# [AIM OF THE EXERCISE]
In the records below, find the line containing "Task: Open the three-dots menu above vConsole"; restate it and every later line word for word, through the last.
□ □ □ □ □
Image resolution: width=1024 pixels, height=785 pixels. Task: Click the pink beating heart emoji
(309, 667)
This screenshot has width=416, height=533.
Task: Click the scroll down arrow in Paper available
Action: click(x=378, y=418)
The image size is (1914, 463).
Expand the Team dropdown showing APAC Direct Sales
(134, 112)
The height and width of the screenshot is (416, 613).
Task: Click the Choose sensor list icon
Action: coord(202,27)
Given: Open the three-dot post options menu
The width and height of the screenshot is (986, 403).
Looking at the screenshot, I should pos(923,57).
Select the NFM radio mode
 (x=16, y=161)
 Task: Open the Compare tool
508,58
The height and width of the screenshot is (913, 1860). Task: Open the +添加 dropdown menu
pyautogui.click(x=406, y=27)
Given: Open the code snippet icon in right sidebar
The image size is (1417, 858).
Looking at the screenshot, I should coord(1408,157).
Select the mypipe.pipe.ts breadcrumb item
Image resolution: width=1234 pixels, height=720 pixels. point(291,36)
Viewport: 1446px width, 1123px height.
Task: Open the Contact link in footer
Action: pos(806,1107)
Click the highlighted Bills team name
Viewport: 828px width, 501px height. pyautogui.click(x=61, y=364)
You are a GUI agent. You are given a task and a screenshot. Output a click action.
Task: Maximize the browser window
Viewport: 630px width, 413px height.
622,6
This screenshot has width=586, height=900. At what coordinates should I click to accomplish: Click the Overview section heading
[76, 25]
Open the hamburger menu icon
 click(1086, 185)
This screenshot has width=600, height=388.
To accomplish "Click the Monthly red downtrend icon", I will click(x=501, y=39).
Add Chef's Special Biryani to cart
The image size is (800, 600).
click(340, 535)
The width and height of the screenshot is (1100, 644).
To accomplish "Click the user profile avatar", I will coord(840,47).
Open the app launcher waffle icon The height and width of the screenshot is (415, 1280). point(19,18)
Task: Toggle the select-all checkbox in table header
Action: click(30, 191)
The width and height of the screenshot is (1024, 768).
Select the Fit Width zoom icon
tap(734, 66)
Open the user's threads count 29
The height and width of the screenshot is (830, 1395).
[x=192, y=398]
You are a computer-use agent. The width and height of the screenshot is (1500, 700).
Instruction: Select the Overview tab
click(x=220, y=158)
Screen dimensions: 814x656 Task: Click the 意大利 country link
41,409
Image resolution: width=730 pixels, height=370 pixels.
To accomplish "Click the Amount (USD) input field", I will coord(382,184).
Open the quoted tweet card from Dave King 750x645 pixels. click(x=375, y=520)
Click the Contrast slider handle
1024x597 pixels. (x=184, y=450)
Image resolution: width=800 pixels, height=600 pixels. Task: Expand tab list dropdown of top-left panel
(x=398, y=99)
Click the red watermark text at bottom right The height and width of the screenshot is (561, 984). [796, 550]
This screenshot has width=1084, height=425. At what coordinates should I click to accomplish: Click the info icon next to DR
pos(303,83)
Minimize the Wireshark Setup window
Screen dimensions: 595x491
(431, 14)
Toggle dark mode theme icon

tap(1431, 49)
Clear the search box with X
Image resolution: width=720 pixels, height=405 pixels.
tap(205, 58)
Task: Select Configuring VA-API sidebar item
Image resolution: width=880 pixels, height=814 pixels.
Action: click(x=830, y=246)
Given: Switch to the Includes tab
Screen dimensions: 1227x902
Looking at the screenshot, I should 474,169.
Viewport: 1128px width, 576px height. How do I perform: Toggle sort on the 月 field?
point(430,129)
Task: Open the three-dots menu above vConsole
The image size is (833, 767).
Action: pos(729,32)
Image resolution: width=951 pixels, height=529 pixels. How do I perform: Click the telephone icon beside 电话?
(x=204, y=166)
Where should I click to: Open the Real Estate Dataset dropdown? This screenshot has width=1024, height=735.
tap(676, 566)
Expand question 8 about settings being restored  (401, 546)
□ □ □ □ □
# [OUTPUT FOR THIS EXERCISE]
Task: Open the three-dots menu above vConsole
The image size is (833, 767).
Action: pos(729,32)
Image resolution: width=951 pixels, height=529 pixels. How do I perform: Click the telephone icon beside 电话?
(x=204, y=166)
Where should I click to: Open the Real Estate Dataset dropdown? This screenshot has width=1024, height=735.
tap(676, 566)
Expand question 8 about settings being restored  (401, 546)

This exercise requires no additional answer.